Od kiedy obowiązują zmiany?

Przyjęte zmiany mają wejść w życie 1 stycznia 2026 r. i będą obowiązywać w odniesieniu do roku finansowego 2025. Istnieje jednak furtka – firmy, które uznają, że wygodniej będzie im zastosować nowe zasady dopiero od 2026 r., mogą to zrobić. W międzyczasie Parlament Europejski i Rada UE mają cztery miesiące (z możliwością przedłużenia o kolejne dwa) na ewentualne zgłoszenie uwag.

Czy uproszczenia nie zagrażają celom klimatycznym?
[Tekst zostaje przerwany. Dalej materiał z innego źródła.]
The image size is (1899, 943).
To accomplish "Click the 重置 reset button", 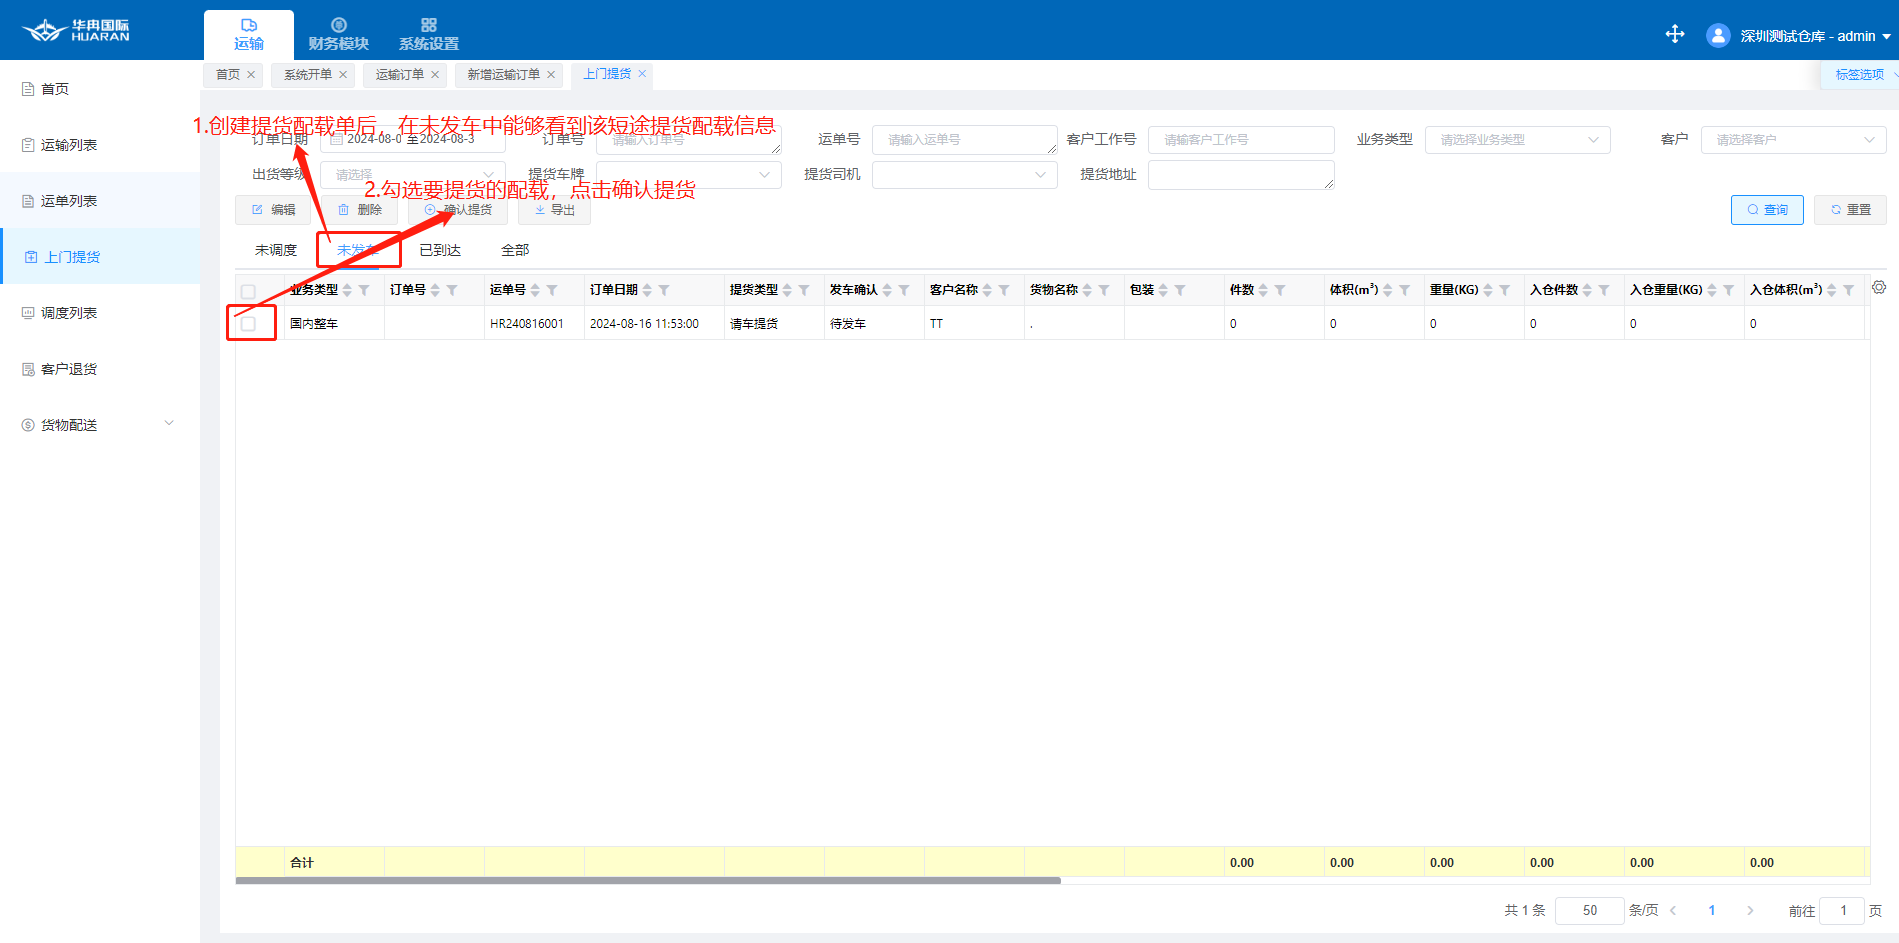I will 1850,210.
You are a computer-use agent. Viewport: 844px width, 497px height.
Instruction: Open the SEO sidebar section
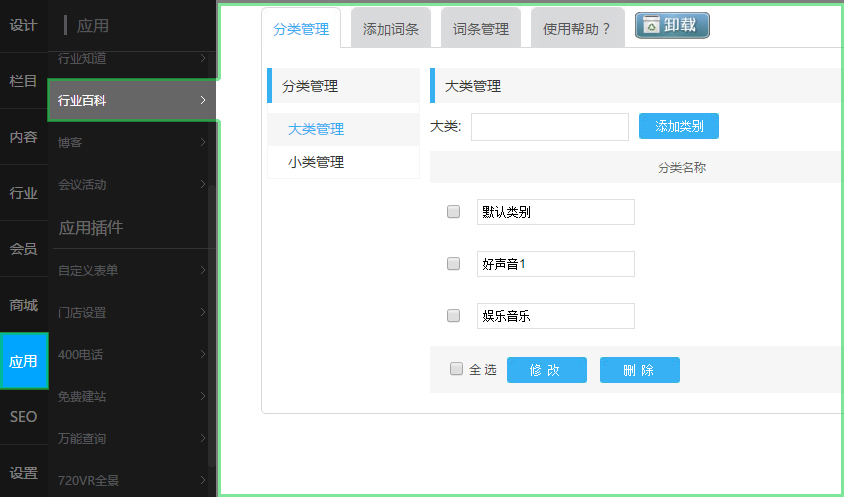(24, 417)
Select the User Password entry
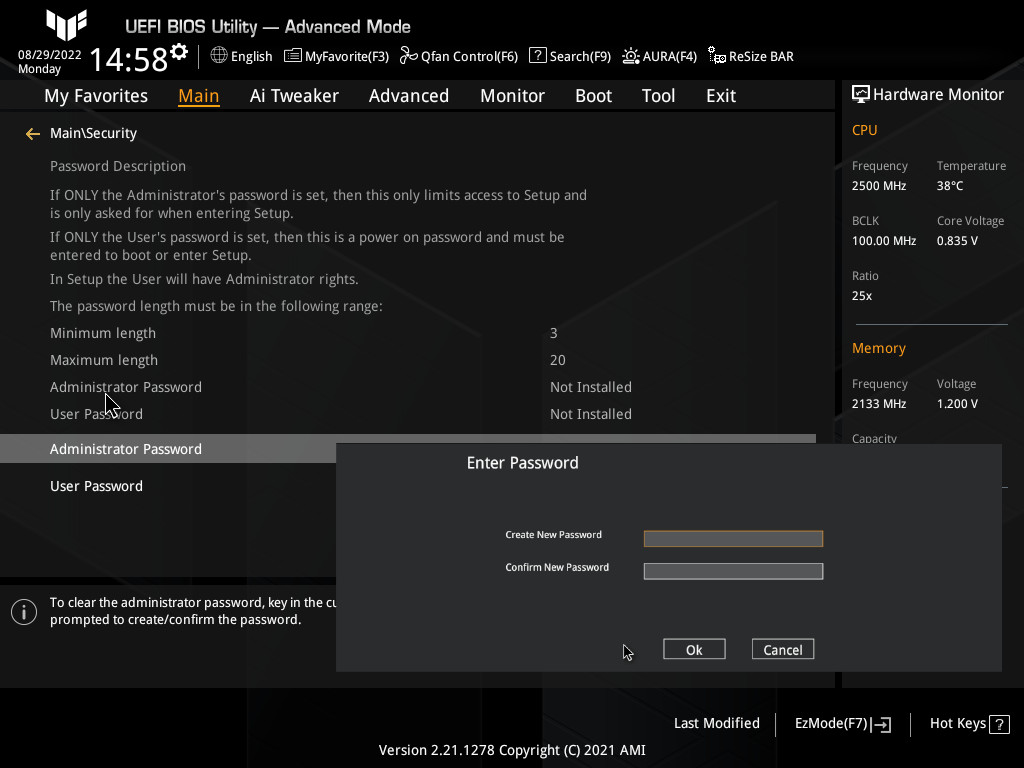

Można zapytać: czy to cięcie biurokracji nie odbije się na jakości informacji i nie osłabi skuteczności taksonomii? Komisja uspokaja. Cytując Marię Luís Albuquerque, komisarz ds. usług finansowych: „Nasze zielone ambicje i potrzeby konkurencyjności muszą iść w parze. Dzisiejszy krok upraszcza stosowanie taksonomii, nie porzucając długoterminowych celów”.

Uproszczenia mają być racjonalne, a nie rezygnacją z zasad. Chodzi o to, by zrównoważony rozwój był nie tylko regulacyjnym ideałem, ale też praktyką możliwą do wdrożenia w codzienności biznesowej.

Dla firm – szczególnie tych średnich i dużych – zmiany oznaczają mniejsze obciążenie administracyjne, większą elastyczność i jasność w interpretacji przepisów. Dla inwestorów – większą przejrzystość i większe prawdopodobieństwo, że raporty ESG będą rzeczywiście porównywalne i wiarygodne.

Jeśli uproszczenia rzeczywiście zadziałają zgodnie z założeniami, taksonomia ma szansę stać się tym, czym miała być od początku – kompasem, a nie biurokratycznym labiryntem.